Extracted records
════════════════════

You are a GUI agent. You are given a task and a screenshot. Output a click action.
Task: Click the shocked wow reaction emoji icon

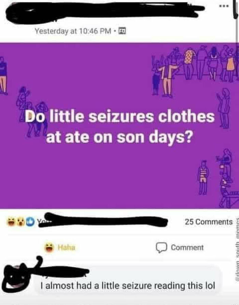(x=19, y=221)
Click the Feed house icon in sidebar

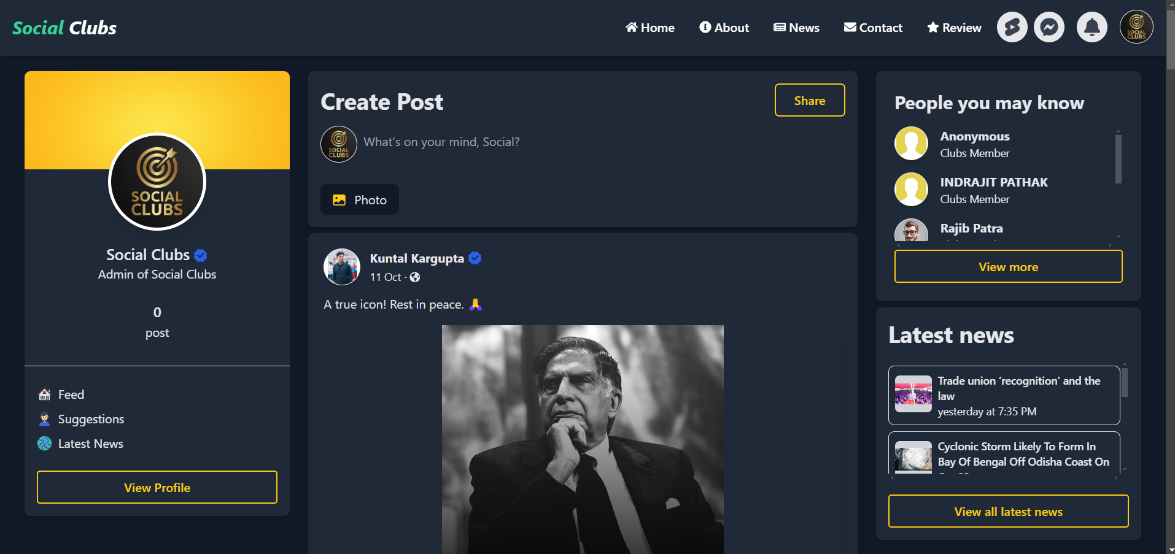coord(44,394)
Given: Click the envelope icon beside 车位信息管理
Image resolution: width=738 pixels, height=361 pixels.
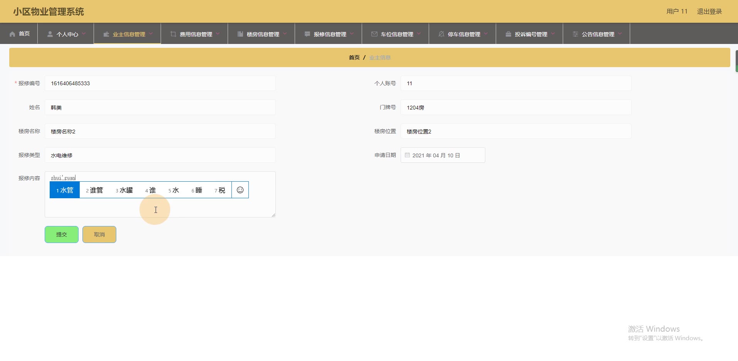Looking at the screenshot, I should pyautogui.click(x=374, y=34).
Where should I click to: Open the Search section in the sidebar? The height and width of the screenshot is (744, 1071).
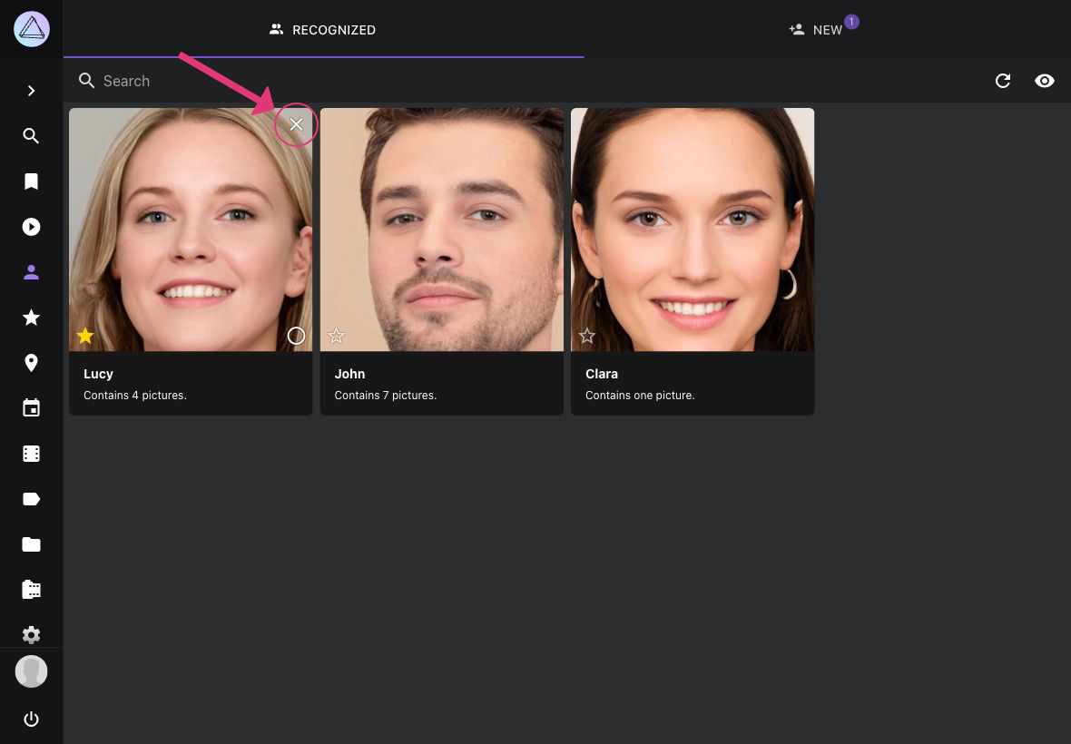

════════════════════

GOAL: Rewrite the lines above, changing every "icon" to "button" and keeping everything else the same. Omit the pictures from your answer.

RESPONSE TO THIS EXERCISE:
You are a GUI agent. You are given a task and a screenshot. Output a click action.
Task: Click the shocked wow reaction emoji button

(x=19, y=221)
Click the Feed house button in sidebar

coord(44,394)
Given: Click the envelope button beside 车位信息管理
Image resolution: width=738 pixels, height=361 pixels.
Looking at the screenshot, I should pyautogui.click(x=374, y=34).
Where should I click to: Open the Search section in the sidebar? The height and width of the screenshot is (744, 1071).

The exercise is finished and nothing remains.